Banana Republicans finally manage a military coup, this time in Bolivia, but there are cautionary tales.
Evo Morales resigned as president of Bolivia amid an increasingly violent uprising that reached a tipping point on Sunday with the military pulling its support for him after an audit found “clear manipulation” of the vote last month in which the elder statesman of the Latin American left had claimed victory.
The resignation was an ignominious ending to a 13-year tenure in which Bolivia’s first indigenous president fought poverty and transformed cities with state investment even as criticism of his authoritarian tendencies rose. But, ultimately, the 60-year old socialist found himself isolated — the heads of the armed forces and national police both called on Morales to step down, and the country’s main labor union asked him to resign to help calm a nation rapidly plunging into mob rule.

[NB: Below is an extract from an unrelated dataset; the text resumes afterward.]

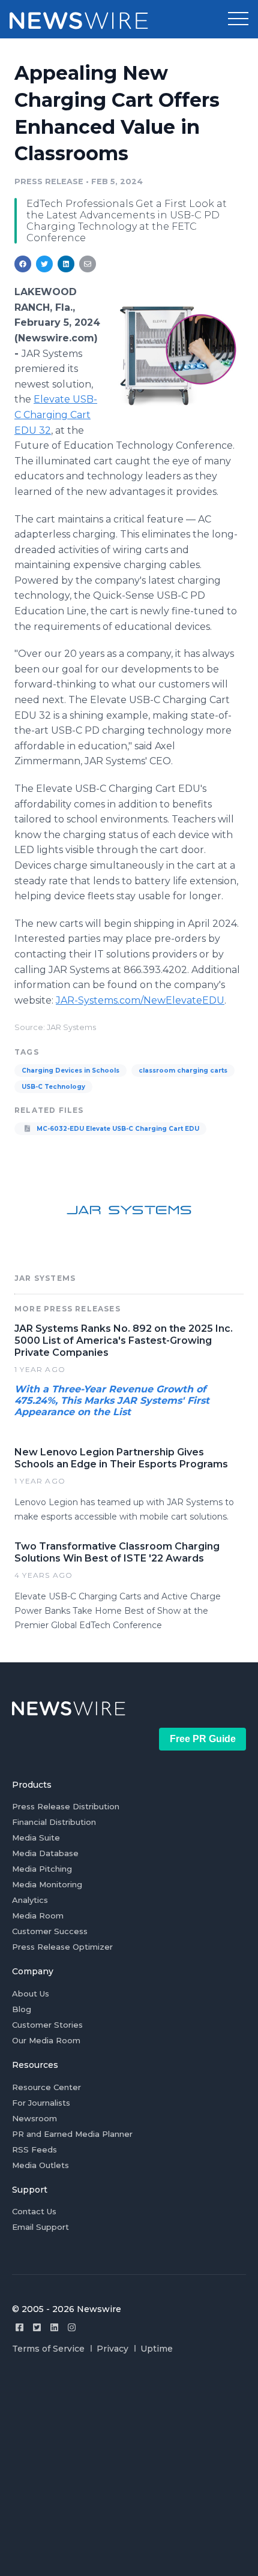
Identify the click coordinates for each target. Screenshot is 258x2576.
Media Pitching (42, 1869)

Morales and his senior officials denounced the pressure as an effective coup orchestrated by his right-wing challenger, former president Carlos Mesa, and other opposition leaders, including Luis Fernando Camacho. Protesters ransacked and burned the homes of senior members of Morales’s Movement for Socialism party, and , in at least one instance, kidnapped a relative. The restive Sunday capped three weeks of violence that began with the torching of election centers by right-wing supporters infuriated by what they saw as a power grab by Morales.
For years now, opponents of socialism have pointed at collapsing Venezuela as Exhibit A in the argument against the political left. But here in the shadow of the Andes, Bolivians are living the mirror image: an upwardly mobile society where, at least on paper, socialism has worked.